───── Selected text

WASHINGTON, D.C. – Clean water and sanitation come as basic necessities easily accessible in American homes. However, the same cannot be said for households in other parts of the world. The United States Fund for United Nations Children’s Fund (UNICEF USA) estimated that 768 million people worldwide must live without safe sources of water. Proper sanitation is unavailable to 2.5 billion people.
Water for the World Act
United States Senator Paul Simon introduced the Water for the World Act of 2013 on August 1, 2013. The bill was formed to bolster Simon’s Water for the Poor Act of 2005. If passed, the United States Government will be better equipped to provide equitable and sustainable access to safe drinking water, sanitation and hygiene in the most impoverished countries.
The Water for the World Act has recently experienced a surge in congressional support. New cosponsors such as U.S. Representative Joseph Kennedy III (D-MA) signed on in March and April 2014. The Water for the World Act has 69 cosponsors as of now, consisting of both democrats and republicans.
The most impoverished and at risk countries and communities receive top priority under the Water for the World Act. Women and girls, refugees and displaced persons are especially of concern. The water and sanitation programs are designed for local ownership and sustainability with long-term financial or commercial viability.

──────────

Task prompt » According to the article on the Water for the World Act, how many cosponsors does the act currently have? The records after this point are separate material and are not connected to the article.

───── Provided records

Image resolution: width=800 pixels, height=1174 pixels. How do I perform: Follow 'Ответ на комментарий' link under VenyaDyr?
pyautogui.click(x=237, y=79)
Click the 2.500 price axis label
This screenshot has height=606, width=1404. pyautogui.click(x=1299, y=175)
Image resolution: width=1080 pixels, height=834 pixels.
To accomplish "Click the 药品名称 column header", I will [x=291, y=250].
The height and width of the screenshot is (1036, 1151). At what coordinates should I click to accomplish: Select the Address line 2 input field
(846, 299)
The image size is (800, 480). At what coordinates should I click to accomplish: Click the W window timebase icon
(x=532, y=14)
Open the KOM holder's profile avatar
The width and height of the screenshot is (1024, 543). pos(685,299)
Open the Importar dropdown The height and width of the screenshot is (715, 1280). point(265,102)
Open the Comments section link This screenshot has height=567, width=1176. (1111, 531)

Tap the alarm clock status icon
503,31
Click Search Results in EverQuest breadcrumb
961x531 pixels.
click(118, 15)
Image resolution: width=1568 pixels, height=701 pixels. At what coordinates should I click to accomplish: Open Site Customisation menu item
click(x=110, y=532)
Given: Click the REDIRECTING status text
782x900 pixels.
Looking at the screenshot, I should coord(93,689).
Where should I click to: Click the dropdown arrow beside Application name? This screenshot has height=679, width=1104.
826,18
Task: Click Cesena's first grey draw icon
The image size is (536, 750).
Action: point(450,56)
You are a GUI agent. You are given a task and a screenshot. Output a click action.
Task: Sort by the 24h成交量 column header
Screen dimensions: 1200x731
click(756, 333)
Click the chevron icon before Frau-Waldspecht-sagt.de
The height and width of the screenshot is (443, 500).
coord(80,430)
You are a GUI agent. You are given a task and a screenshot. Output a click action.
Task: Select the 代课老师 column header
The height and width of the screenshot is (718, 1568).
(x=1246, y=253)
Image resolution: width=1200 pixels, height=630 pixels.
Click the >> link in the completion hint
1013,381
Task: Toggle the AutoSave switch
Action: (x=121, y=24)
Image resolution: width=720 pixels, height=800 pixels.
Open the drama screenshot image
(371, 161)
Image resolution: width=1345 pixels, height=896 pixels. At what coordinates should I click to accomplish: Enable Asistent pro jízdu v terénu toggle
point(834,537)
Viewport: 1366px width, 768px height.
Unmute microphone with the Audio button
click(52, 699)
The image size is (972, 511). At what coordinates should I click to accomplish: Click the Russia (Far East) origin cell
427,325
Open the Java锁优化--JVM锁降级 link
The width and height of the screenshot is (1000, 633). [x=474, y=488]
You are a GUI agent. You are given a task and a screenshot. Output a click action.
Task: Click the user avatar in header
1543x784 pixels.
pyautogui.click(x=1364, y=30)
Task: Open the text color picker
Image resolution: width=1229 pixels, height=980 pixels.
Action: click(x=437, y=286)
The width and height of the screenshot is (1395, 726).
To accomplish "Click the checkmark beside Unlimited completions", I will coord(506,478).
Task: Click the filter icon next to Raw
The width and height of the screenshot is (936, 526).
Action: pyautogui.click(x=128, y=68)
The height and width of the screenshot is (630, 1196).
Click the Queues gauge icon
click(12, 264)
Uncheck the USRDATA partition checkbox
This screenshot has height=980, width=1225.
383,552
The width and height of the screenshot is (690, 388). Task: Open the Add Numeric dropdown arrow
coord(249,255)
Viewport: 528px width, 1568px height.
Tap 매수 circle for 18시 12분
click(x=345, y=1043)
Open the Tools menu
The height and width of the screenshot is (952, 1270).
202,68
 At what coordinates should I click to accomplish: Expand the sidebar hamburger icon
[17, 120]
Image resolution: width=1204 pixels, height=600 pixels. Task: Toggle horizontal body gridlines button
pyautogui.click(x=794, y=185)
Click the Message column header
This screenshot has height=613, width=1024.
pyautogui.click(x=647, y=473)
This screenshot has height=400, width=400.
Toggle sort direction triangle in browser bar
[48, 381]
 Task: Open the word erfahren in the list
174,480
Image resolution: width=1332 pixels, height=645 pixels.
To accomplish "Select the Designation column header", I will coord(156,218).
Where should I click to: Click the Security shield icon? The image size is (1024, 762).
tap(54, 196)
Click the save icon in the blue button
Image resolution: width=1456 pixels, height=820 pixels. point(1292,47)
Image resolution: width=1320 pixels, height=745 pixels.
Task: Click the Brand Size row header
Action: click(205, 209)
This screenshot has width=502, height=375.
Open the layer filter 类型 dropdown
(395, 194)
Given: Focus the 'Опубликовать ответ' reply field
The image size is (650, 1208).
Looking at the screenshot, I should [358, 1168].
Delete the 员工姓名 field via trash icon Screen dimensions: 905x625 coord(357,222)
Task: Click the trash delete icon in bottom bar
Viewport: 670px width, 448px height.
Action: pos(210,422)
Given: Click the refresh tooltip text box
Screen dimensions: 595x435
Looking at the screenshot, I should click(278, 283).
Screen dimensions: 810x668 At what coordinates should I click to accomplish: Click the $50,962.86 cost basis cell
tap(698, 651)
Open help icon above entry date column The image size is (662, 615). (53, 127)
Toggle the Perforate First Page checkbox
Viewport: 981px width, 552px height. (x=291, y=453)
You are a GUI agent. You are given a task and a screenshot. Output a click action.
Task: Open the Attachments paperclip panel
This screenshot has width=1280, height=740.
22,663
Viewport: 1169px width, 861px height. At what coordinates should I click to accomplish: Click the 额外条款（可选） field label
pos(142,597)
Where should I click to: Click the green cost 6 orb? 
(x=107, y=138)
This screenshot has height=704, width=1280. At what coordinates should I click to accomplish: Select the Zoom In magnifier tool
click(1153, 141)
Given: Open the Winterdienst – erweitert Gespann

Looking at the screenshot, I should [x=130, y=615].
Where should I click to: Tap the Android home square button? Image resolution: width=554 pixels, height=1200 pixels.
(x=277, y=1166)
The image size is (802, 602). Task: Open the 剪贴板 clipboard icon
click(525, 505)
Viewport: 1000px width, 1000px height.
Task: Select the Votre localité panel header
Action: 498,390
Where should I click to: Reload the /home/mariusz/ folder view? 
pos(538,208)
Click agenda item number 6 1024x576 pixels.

──────────

Response for this exercise » 69 cosponsors, both Democrats and Republicans.